You are viewing a plain text version of this content. The canonical link for it is here.
Posted to dev@httpd.apache.org by "Houser, Rick" <ri...@jackson.com> on 2015/08/13 22:28:40 UTC
HSTS Header Duplication
Some time back, I turned on HSTS for our sites with something like this:
Header always set Strict-Transport-Security "max-age=#######"
As near as I could tell, everything was working correctly (2.4.12 presently - will be on 2.4.16 shortly). However, one of our development teams recently added a similar HSTS directive into a backend application (which happens to be accessed via mod_cluster). Now, browsers are seeing two different copies of this header on the response (first my values, then the backend values I intended to override). I've verified that direct backend application connections only return one copy of that header.

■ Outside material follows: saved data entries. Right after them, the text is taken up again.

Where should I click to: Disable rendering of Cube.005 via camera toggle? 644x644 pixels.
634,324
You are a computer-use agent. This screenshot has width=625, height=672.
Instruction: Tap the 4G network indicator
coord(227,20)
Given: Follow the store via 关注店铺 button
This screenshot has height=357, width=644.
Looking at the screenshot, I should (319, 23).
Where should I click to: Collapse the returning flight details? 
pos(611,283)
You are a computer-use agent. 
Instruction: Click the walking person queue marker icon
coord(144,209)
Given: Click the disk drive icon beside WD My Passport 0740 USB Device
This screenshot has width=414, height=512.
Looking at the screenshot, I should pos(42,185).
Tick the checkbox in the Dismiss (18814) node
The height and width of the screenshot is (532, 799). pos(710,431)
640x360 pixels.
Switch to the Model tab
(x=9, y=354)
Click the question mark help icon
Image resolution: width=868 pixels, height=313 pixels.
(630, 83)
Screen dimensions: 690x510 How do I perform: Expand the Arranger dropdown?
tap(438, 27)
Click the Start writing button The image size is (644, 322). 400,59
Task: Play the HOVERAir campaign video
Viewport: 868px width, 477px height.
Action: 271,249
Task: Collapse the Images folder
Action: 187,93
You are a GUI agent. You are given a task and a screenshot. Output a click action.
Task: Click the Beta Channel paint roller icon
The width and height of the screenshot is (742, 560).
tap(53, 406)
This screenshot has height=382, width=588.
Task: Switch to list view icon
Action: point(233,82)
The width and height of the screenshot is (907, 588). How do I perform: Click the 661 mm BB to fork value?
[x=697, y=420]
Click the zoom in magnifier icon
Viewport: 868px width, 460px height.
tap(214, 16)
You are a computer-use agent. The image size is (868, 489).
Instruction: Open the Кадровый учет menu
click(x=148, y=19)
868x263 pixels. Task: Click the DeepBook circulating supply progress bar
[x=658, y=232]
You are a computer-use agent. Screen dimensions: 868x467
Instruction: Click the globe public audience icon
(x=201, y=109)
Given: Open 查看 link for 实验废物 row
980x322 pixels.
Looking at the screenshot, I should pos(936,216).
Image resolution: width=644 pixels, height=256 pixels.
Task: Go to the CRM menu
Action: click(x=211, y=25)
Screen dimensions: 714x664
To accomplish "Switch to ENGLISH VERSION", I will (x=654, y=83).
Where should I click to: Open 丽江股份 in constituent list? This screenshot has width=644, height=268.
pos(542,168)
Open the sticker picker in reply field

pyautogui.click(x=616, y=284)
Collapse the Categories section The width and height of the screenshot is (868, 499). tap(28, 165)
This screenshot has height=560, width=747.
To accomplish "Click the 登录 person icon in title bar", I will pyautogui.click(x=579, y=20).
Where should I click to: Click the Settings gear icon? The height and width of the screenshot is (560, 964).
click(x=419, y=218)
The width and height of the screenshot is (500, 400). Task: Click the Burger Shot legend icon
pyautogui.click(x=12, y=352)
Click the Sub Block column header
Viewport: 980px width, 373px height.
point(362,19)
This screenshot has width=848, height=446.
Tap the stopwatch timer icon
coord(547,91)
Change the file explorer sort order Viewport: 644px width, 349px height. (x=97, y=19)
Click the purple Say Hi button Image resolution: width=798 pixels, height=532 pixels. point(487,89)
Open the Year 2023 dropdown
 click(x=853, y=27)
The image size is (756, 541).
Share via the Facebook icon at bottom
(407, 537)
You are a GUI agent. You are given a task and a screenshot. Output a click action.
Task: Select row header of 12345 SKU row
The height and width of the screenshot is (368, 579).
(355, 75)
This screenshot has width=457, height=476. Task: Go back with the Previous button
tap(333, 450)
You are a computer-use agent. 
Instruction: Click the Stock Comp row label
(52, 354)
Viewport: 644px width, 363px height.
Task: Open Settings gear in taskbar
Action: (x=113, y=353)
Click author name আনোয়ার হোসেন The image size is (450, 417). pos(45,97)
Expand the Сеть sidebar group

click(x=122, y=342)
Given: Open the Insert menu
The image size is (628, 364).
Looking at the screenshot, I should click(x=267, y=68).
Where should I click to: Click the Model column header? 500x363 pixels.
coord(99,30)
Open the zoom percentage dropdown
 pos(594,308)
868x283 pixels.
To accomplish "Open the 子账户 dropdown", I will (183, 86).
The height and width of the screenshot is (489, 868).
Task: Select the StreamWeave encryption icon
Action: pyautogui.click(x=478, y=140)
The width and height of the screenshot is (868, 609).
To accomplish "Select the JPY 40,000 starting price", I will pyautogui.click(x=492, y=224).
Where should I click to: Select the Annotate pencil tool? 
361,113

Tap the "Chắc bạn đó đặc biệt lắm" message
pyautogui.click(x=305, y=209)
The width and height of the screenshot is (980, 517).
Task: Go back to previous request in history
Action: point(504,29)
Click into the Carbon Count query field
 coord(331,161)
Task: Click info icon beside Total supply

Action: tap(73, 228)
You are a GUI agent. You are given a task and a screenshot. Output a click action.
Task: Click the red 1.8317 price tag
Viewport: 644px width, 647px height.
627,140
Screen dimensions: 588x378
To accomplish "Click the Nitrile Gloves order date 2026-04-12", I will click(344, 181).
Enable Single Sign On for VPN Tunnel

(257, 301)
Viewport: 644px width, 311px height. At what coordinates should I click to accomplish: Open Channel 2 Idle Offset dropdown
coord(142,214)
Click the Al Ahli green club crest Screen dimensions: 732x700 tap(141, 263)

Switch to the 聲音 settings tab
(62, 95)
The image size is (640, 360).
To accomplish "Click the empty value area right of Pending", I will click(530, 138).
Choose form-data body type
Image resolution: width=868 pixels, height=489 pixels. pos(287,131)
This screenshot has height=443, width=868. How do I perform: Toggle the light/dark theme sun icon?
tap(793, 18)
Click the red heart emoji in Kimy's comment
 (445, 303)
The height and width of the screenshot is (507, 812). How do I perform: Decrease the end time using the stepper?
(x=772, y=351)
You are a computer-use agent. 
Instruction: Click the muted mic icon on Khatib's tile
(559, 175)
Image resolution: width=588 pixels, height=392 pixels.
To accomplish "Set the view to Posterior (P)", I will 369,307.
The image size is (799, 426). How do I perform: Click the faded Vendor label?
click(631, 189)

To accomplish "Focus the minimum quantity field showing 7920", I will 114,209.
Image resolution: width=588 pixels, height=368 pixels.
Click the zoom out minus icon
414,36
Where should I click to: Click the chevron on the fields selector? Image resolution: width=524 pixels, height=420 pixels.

I went back and took a closer look at that various documentation/tutorials scattered around the web for implementing HSTS, and it all seems to indicate "Header always set" for this purpose. I also read the mod_headers documentation several times, but I don't see anything that provides clarity in this case
Based on our observations, I suspect that we are looking at a bug of some kind here: either a traditional error in the code or a necessary documentation fix. Would someone please confirm how "Header always set" feature is intended to function (specifically in the presence of an existing header) so I know which direction to research and ultimately submit a patch?
Thank you,
Rick Houser
Re: HSTS Header Duplication
Posted by Eric Covener <co...@gmail.com>.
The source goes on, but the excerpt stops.